The kabbalists and the others walked from room to room, eventually reaching the man’s bedroom. The kabbalist went into the closet and asked to look inside. Found hidden way back behind shoes and boxes was a clown suit. The kabbalist picked up the suit and announced, “This is the source of the fragrance of the Garden of Eden that fills this house and even the street outside. Sir, would you be so kind as to tell us the story of this costume?”
The man went red in the face. “I really wish you hadn’t brought this up”, he said, “I’ve been trying to forget about it for a long time, but I’ll tell you the story. A few years ago one of the townspeople came to me desperate for some money to help him breathe a little while he paid off some debts. I told him I would do everything I could. Since I had little money of my own at the time, I knocked on all the doors in my neighborhood and asked for money to help a man in such a retched situation. Very few of my neighbors contributed anything and at the end of 6 or 7 hours of traveling from house to house I had barely scraped up any money at all.
It was now late in the evening and I was quite weary. I walked into the local tavern for some refreshments wondering what more I could do to help the poor man. Despondent, I looked in my purse, but there wasn’t even enough to make a dent in his debts. And at the next table a group of wealthy men were laughing and slapping one another on the back, they were quite drunk evidently. One of them leaned over to me, a strong smell of beer on his breath, and asked, ‘why are you looking so glum?’ I told him the whole story and he said, ‘I have an idea, I’ll give you the money, but you have to do something for me. I have this clown suit and I want you to put it on and walk with me through the town, what a hoot that will be.’ I looked at him aghast. ‘But it’s after midnight I stammered, we’ll wake everyone up.’ The man roared with laughter. ‘That’s the whole point’, he said.

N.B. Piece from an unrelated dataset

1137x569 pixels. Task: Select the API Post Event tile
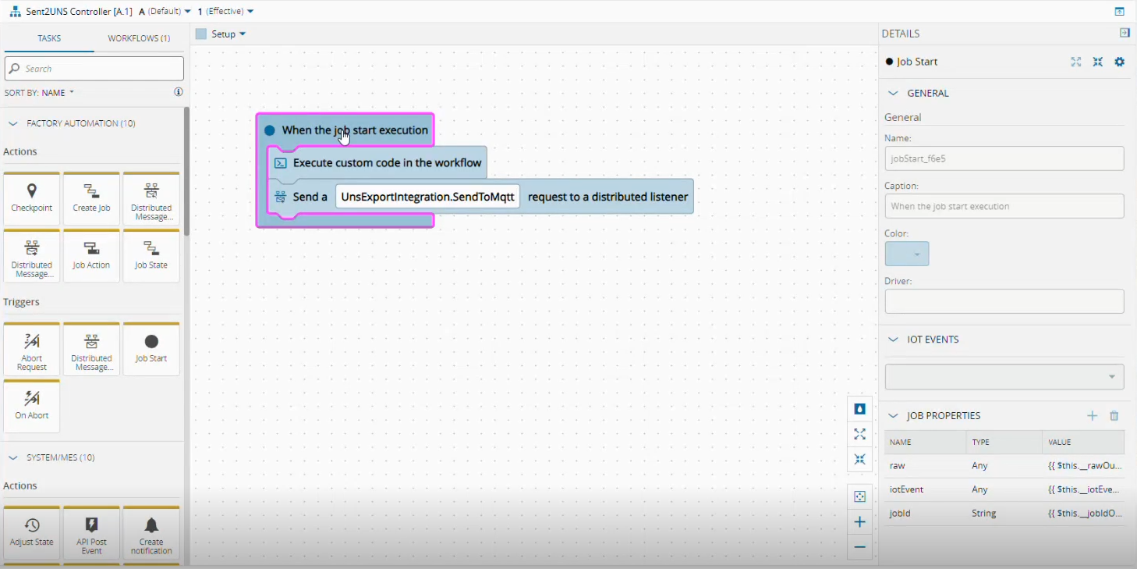(91, 533)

Well the streets of our town are more like alleyways than streets and the townsfolk all like to keep their bedroom windows open at night. It was clear that we were about to start a riot. I thought that if I was able to rush through the town quickly enough to avoid being lynched, perhaps it wouldn’t be such a big price to pay to get the money I needed. I finally looked up at the man and I said, ‘Okay, I’ll do it.’
What I hadn’t bargained for was that the man was going to bring all of his drinking companions to join the fun. So there we were parading through town, 30 drunks singing and screaming and me out in front in the clown suit, hoping the earth would open and swallow me up.
Lights went on everywhere, irate men and women in their night clothes looked out their windows and shouted obscenities at us. More than a few emptied their chamber pots. This went on for over an hour, by which time there wasn’t a man, woman or child in the town who hadn’t witnessed my utter disgrace.
Finally the drunks had had enough, the man paid me my money, and I rushed home, my face burning with shame. I threw the clown suit in the back of my closet and did everything I could to forget that night, the worst I had ever had.’
When the man had finished his story, the kabbalists looked at him with bright eyes. “That explains why this extraordinary fragrance was coming from your closet”, he said. “Your sharing action shattered your ego so completely that a tremendous amount of Light was revealed. Indeed, so powerful is the protection, that even after your death it will continue. Tell your family to bury you in this suit when you die, because it will give you an immediate admission to the Garden of Eden.”
The Creator intends for each of us to be an active participant in seeking transformation.
Write down what can you do to make yourself uncomfortable, not for its own sake, but in order to become the person you are supposed to be.